Intel will introduce AMT and VT in its Lyndon platform for digital office PCs in 2005, Gelsinger said. In 2006, those technologies will also appear in Bensley, Intel's code name for its first dual-core Xeon server platform. Bensley includes the Dempsey dual-core processor announced earlier on Tuesday and a new chipset code-named Blackford.

Another technology in Bensley that will help server performance is Intel I/O Acceleration Technology (I/O AT), which reduces the amount of I/O routing that must be taken on by the processor, Gelsinger said. Some server users and companies have turned to TCP (Transmission Control Protocol) offload engines (TOEs) to lighten the load on the processor, but I/O AT takes that one step further by allocating processing resources from dual-core chips, next-generation chipsets, and network controllers to I/O routing and controlling all that with software, he said.

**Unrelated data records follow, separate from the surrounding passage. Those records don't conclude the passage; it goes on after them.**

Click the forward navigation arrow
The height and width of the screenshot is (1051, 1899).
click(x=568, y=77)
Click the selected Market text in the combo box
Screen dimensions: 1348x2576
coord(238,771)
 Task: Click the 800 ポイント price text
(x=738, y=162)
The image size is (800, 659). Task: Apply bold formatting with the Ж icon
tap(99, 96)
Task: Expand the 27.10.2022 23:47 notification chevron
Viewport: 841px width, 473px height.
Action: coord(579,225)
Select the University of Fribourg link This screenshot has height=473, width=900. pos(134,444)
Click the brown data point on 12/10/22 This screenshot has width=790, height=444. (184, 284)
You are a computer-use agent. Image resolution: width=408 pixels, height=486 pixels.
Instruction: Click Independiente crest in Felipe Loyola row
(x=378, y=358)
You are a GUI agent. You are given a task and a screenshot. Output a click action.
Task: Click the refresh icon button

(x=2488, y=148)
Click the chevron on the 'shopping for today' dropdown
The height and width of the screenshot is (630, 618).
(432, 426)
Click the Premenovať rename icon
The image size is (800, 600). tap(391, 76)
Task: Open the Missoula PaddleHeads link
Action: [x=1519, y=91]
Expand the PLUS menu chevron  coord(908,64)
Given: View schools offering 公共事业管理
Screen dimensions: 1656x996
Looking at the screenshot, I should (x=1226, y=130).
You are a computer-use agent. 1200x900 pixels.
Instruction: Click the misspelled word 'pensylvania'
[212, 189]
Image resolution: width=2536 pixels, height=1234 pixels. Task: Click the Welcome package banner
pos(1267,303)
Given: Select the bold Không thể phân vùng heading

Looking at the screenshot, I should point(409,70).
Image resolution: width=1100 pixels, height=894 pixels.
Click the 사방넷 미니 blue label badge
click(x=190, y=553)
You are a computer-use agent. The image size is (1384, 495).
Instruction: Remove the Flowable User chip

Microsoft will support all of the forthcoming Intel technologies in the Longhorn versions of the Windows client and server operating systems, due in 2006 and 2007, respectively, said Jim Allchin, group vice president of Microsoft's Platform Group. Appearing on stage with Gelsinger, Allchin also said that Microsoft will support Intel's technologies as soon as the chip maker releases them, indicating that Microsoft may add support to its current operating system products through software updates.